Part B — Mixed factorial ANOVA: One between-subjects factor (Group) combined with one within-subjects factor (Time), testing whether strength trajectories differ between groups across a 12-week program.

Both analyses use core_session_ch16.csv, a single wide-format file with one row per participant. You should be comfortable with one-way ANOVA (Chapter 14 tutorial) and repeated measures ANOVA (Chapter 15 tutorial) before proceeding.

U.2 Dataset

Download the dataset here: core_session_ch16.csv

File: core_session_ch16.csv
Variables used (Part A): sex_category, group, strength_post
Variables used (Part B): group, strength_pre, strength_mid, strength_post
Sample: N = 60 (30 control, 30 training); female (n = 33: 21 control, 12 training), male (n = 27: 9 control, 18 training)

Save your work before starting

Before running any analysis, save a copy of the dataset under a new name (e.g., core_session_ch16.sav). This protects your original file if you need to restructure data or add new variables during the tutorial.
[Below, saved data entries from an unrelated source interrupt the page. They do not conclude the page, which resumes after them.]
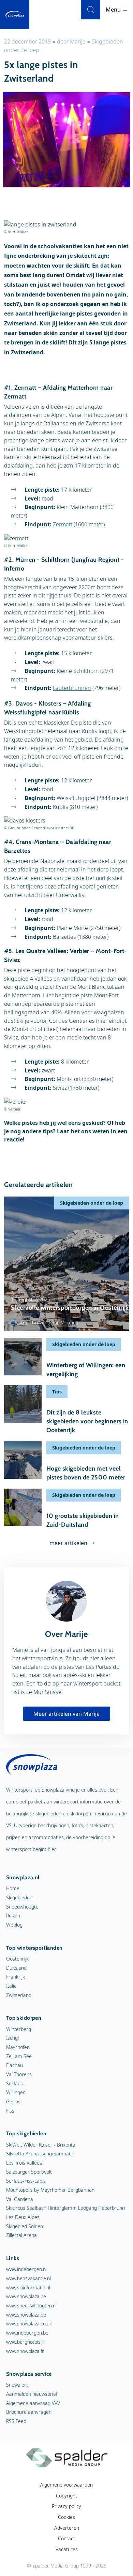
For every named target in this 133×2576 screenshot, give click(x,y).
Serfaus (14, 2083)
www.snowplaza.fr (25, 2351)
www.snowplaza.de (26, 2314)
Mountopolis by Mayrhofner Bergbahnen (50, 2190)
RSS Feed (16, 2421)
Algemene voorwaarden (66, 2484)
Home (12, 1888)
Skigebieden (19, 1897)
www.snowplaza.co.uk (29, 2323)
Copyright (66, 2495)
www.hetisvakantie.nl (28, 2278)
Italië (11, 1986)
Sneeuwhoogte (22, 1906)
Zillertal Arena (21, 2235)
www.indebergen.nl (26, 2269)
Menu (114, 9)
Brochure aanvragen (28, 2412)
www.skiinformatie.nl (28, 2287)
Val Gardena (19, 2199)
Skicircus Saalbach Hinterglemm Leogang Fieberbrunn (65, 2208)
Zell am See (19, 2056)
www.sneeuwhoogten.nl (31, 2305)
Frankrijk (15, 1976)
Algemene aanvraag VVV (33, 2403)
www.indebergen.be (27, 2332)
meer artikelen (68, 1543)
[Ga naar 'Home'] (14, 14)
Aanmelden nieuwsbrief (31, 2394)
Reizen (13, 1915)
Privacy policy (66, 2506)
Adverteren (66, 2528)
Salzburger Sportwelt (29, 2172)
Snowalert (17, 2385)
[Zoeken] (90, 9)
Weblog (14, 1924)
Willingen (16, 2092)
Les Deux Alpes (23, 2217)
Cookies (66, 2517)
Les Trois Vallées (24, 2162)
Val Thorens (19, 2074)
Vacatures (67, 2549)
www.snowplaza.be (26, 2296)
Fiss (10, 2110)
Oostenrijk (17, 1958)
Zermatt (62, 524)
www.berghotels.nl (25, 2342)
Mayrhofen (18, 2047)
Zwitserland (18, 1995)
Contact (66, 2538)
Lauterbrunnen (72, 688)
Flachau (14, 2065)
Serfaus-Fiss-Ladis (26, 2180)
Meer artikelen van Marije (66, 1713)
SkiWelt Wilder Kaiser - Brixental (41, 2144)
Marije (78, 41)
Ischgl (12, 2038)
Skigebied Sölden (24, 2226)
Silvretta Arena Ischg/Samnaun (40, 2153)
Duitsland (16, 1968)
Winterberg (18, 2029)
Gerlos (13, 2101)
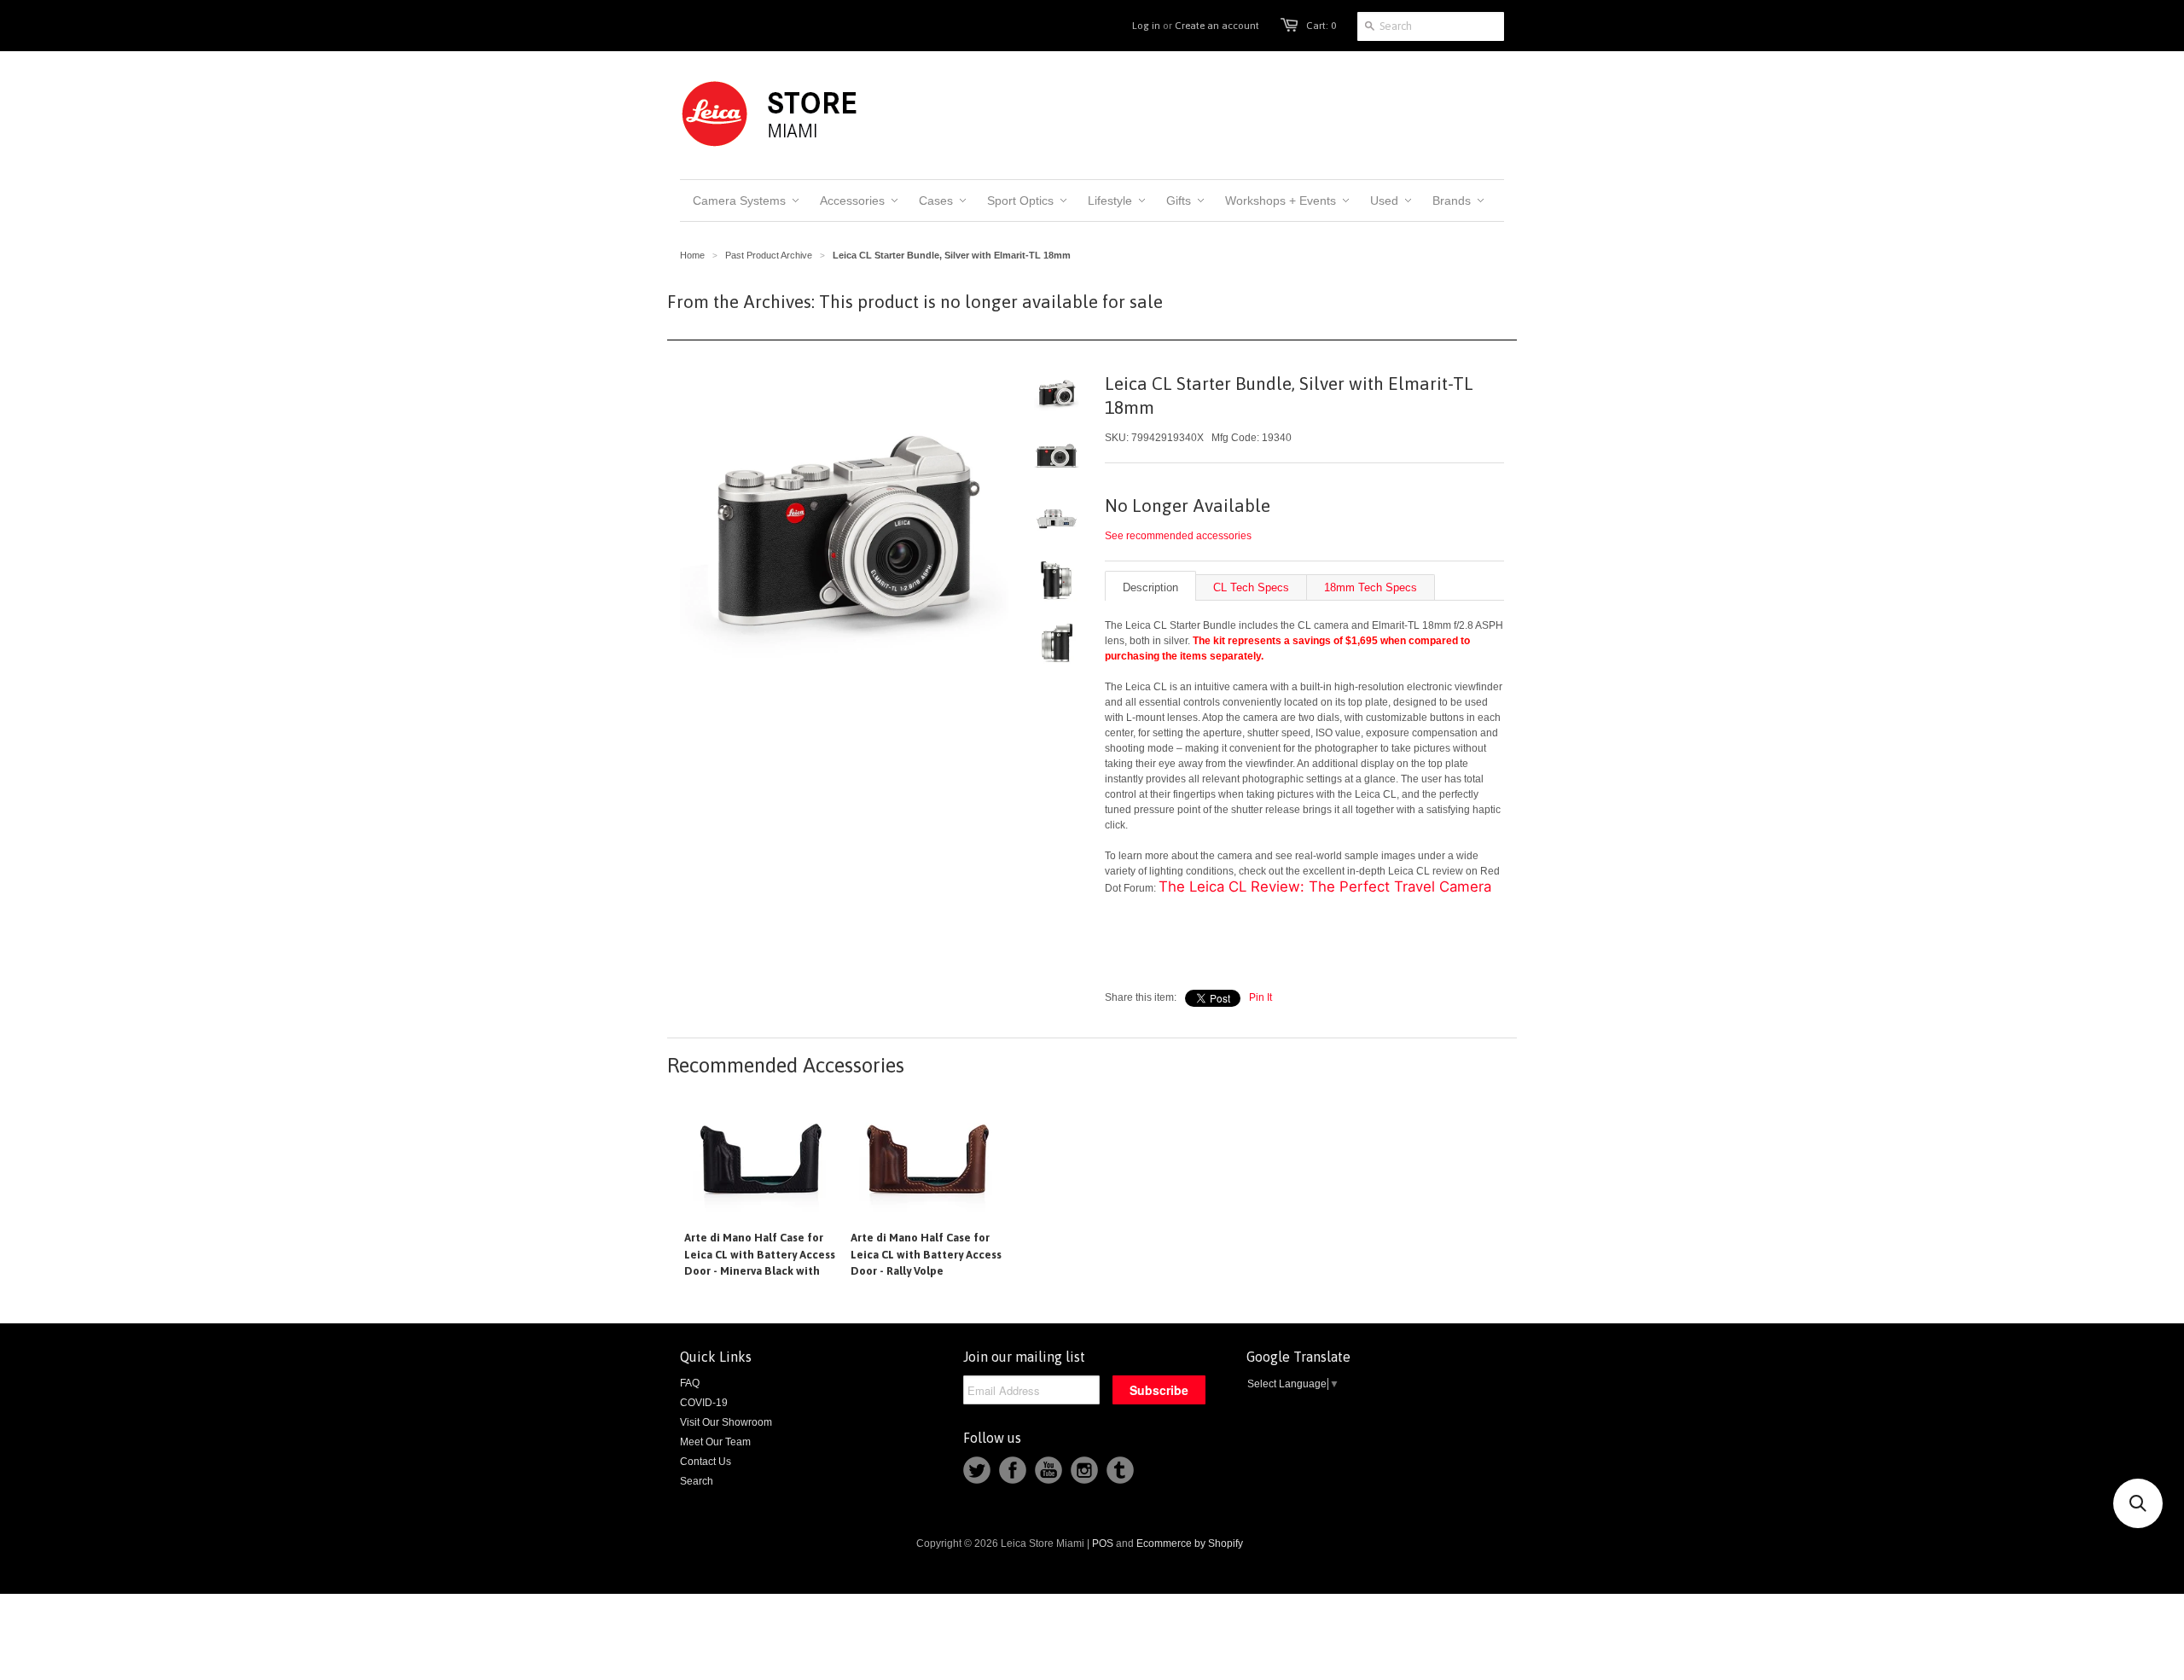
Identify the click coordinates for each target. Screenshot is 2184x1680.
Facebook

U.3 Part A: Two-way between-subjects ANOVA (2 × 2)

U.3.1 Overview of Part A

This analysis tests the independent and joint effects of Sex (female, male) and Group (control, training) on post-test strength. Because this is a purely between-subjects design — every participant appears in exactly one cell — we use General Linear Model → Univariate.

U.3.2 Step 1: Run the two-way between-subjects ANOVA

Click Analyze → General Linear Model → Univariate
Move strength_post to the Dependent Variable box
Move group to Fixed Factor(s)
Move sex_category to Fixed Factor(s)
Click EM Means:
- Under Display Means for, select group, sex_category, and group*sex_category and move them to the ‘Display Means for’ box
- Check Compare main effects and set Confidence interval adjustment to Bonferroni

Why not request simple effects here?

Simple effects analysis tests the effect of one factor at each level of the other (e.g., “Does Group differ among females only?”). It is only warranted when the interaction is statistically significant. Because the Sex × Group interaction in Part A is not significant (p = .762), simple effects are not needed — interpreting the main effects directly is appropriate.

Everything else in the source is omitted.